Pastor Miles introduced today’s parable message by describing some landscaping he did upon moving into a new house.  He brought home half a dozen trees of the same kind on the same day and planted them in the same yard.  Although the trees had all these things in common, they grew at different rates. One tree doubled its size, while another didn’t seem to grow at all, and the rest were in between.

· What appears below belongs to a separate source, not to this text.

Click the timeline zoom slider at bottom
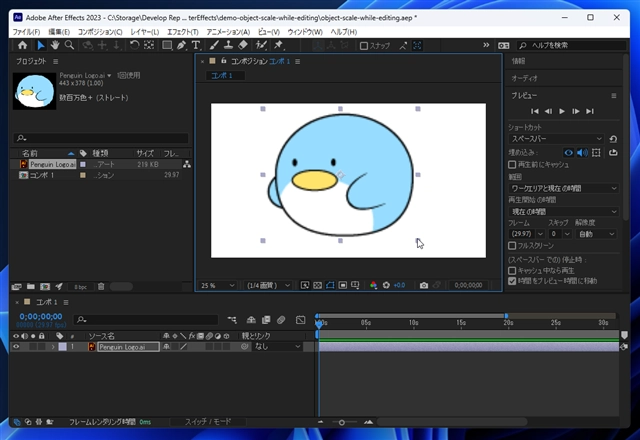The height and width of the screenshot is (440, 640). tap(342, 423)
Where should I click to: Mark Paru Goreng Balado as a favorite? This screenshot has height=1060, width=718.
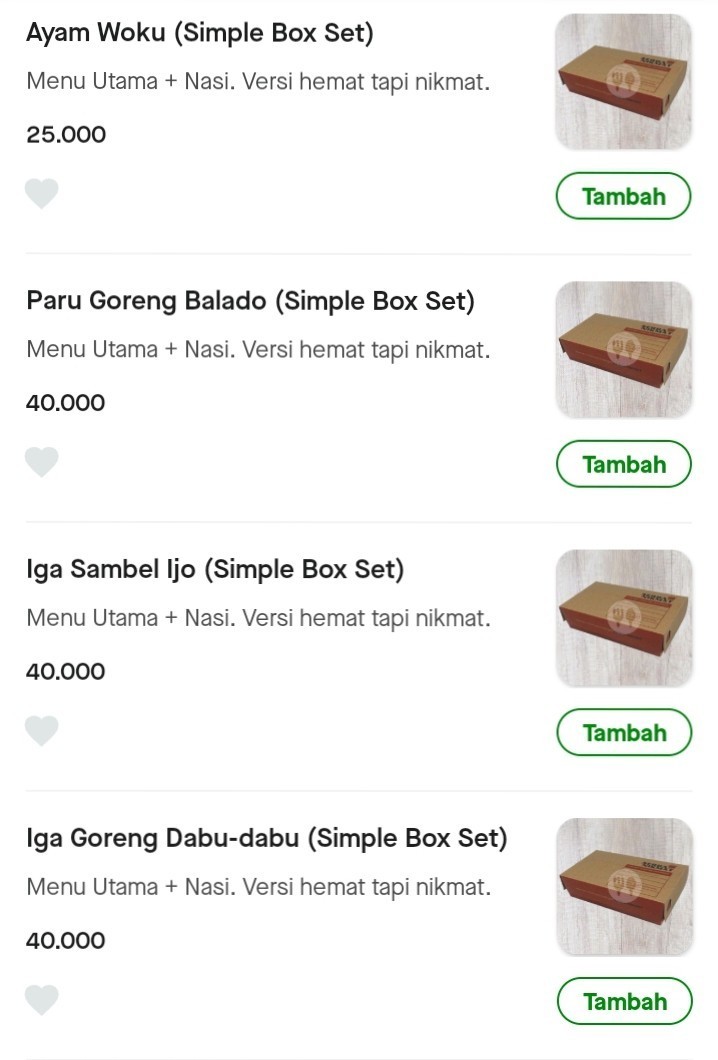click(41, 461)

How could six trees receiving the same sun and water experience such a different in their rate of growth?   This is because the condition of soil in each planting area was different, causing them to root themselves differently and grow differently.  In today’s lesson from Matthew 13:1-9, Jesus teaches that much like the soil in which we plant things, our hearts have to be ready and healthy so that we can grow.

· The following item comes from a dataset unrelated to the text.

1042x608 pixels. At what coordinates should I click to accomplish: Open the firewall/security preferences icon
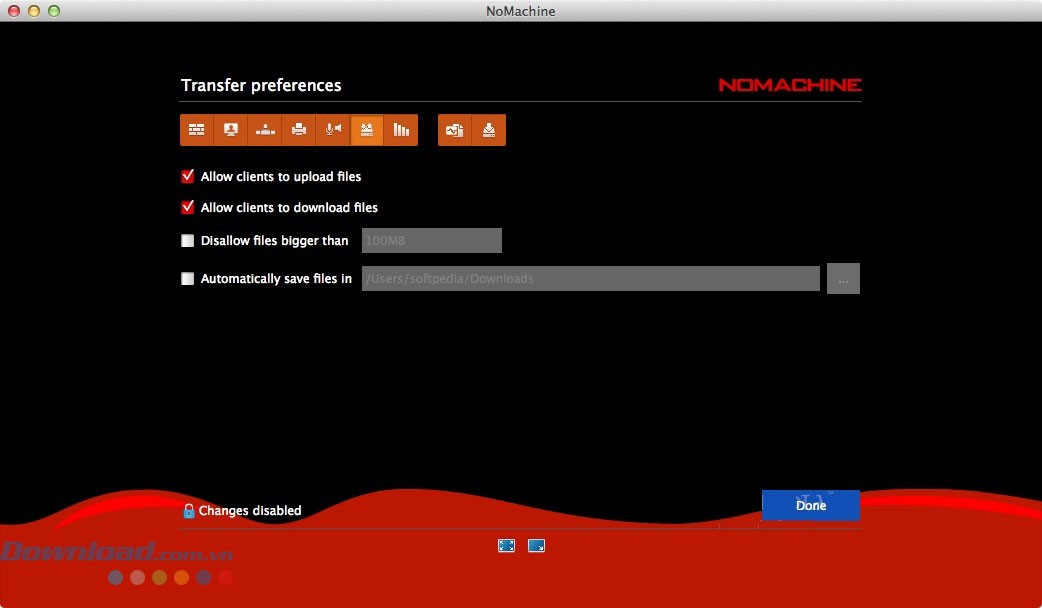click(197, 130)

Remember, parables are like riddles which explain something to us in a way we can understand.  This book of the Royal Series, Twists and Turns, means we read what it is written, reflect on what it teaches, and then respond or act on the lesson.  Here are some basic guidelines for reading parables:

  1. Read: Describe the context of the parable.  To whom is the parable being told and what situation caused it to be told?
    The parable is being told to the multitude.
  2. Read: Describe the everyday illustration being used as the parable.
    The farmer sows seeds in four different conditions of soil.
  3. Read: Identify the single Kingdom of God principle being taught.
    Seeds grow better in good ground.

In Matthew 13:3 Jesus tells a story about a sower who spreads seeds on the ground so that they will grow. Some seeds fall to the wayside and the birds eat them (verse 4). Some seeds fall in a stony place; though they grow, their roots are not very deep so they die easily under the sun (verse 5-6).  Some fall among thorns, which spring up and choke them (verse 7).  And finally, in verse 8, Jesus says, “But others fell on good ground and yielded a crop: some a hundredfold, some sixty, some thirty.”

Reflect: Now we reflect on this meaning and identify what “spoils your soil.”

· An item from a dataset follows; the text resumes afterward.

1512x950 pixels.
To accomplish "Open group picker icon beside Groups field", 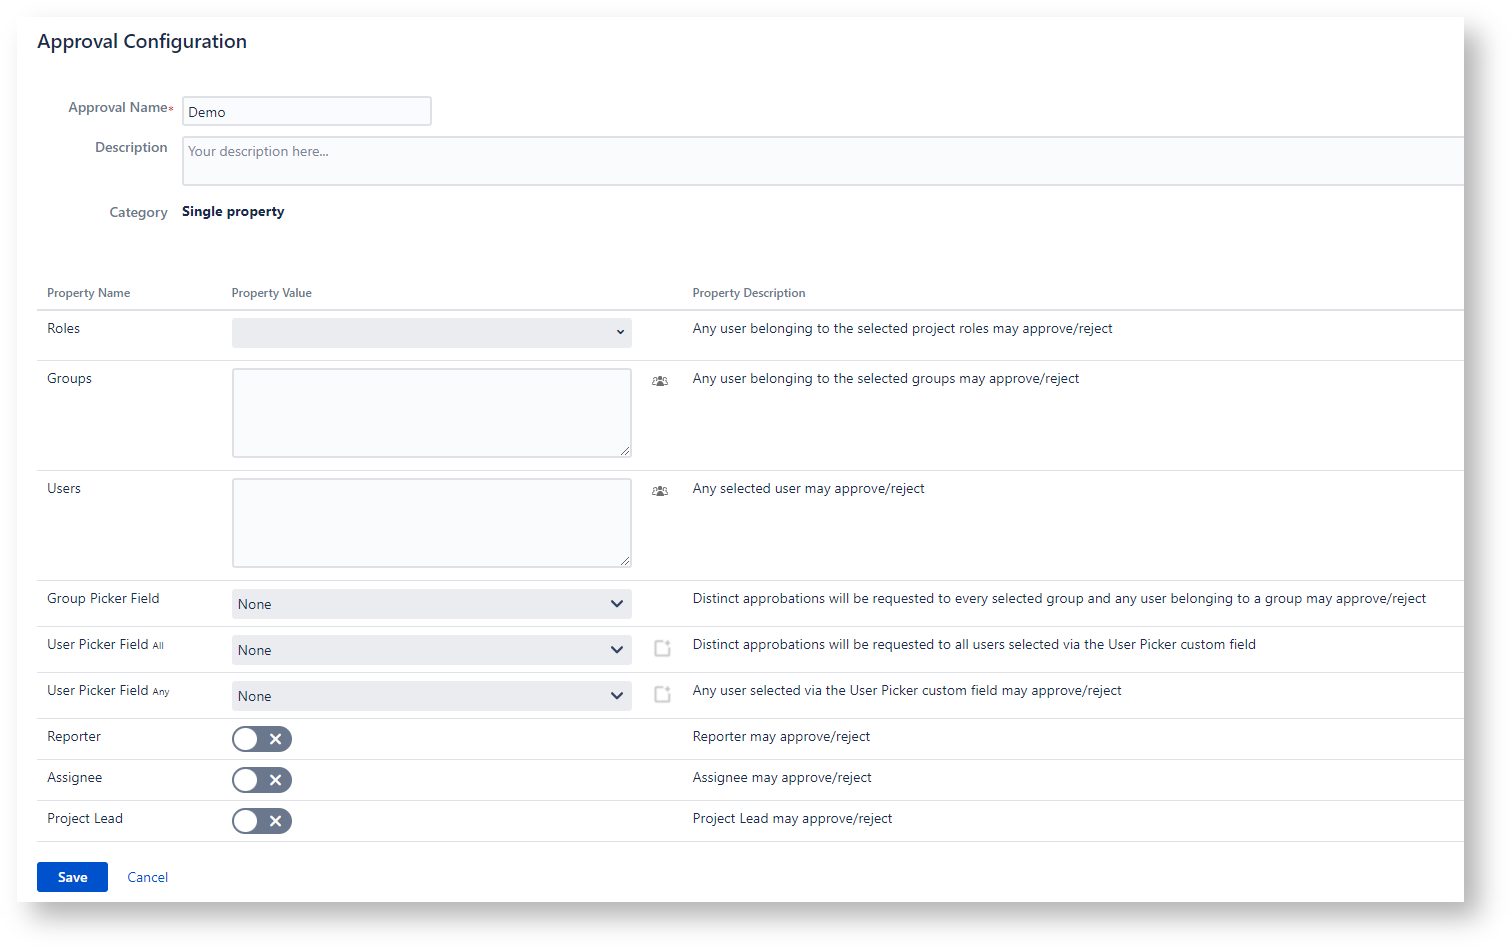I will click(660, 381).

  1. Satan’s lies are described as “the birds.”

    In verse 19 Jesus talks about the wicked one who snatches away the seeds. Miles likened this to his friend who had a girlfriend. Another guy friend “stole” the girl away by enticing her to leave her boyfriend and be with him. Satan does the same thing by tempting us, enticing us to leave God to be with him.
  2. The ‘stony ground’ prevents spiritual roots to grow deep and compounds personal tribulations.

    Simply put, if your faith isn’t strong when times of trouble come (and they will come), you could be scorched.  You need the strong roots that Jesus talked about (verse 20-21) to withstand trouble.
  3. Worldly pursuits or “thorns” choke out the Word.

    In verse 22, Jesus says, “Now he who received seed among the thorns is he who hears the word, and the cares of this world and the deceitfulness or fiches choke the word, and he becomes unfruitful.”

Respond: Develop a biblical perspective on these things.

  1. Read: Identify the “turn” or change in behavior being sought. (Hint: it will be found in the closing line of the parable.)

Discover: Developing good ground or a receptive heart is our responsibility.

Jesus says in verse 23, “But he who received seed on the good ground is he who hears the word and understands it, who indeed bears fruit and produces…”

Reflect: Are you aware of what spoils your soil?

Respond: Eliminate the things that spoil the soil.

  1. Overcome the “birds” (Satan’s lies) by memorizing, reading, studying and/or meditating on God’s Word.
  2. Remove/conquer the “stones” (personal tribulations) by memorizing, reading, studying and/or meditating on God’s Word.
  3. But out the “thorns” (worldly pursuits) by replacing them with a desire for obedience to God’s Word.

There is nothing more pleasing to a farmer than seeing the sweet fruit of his planting. On the other hand, the tree that doesn’t produce usually becomes firewood.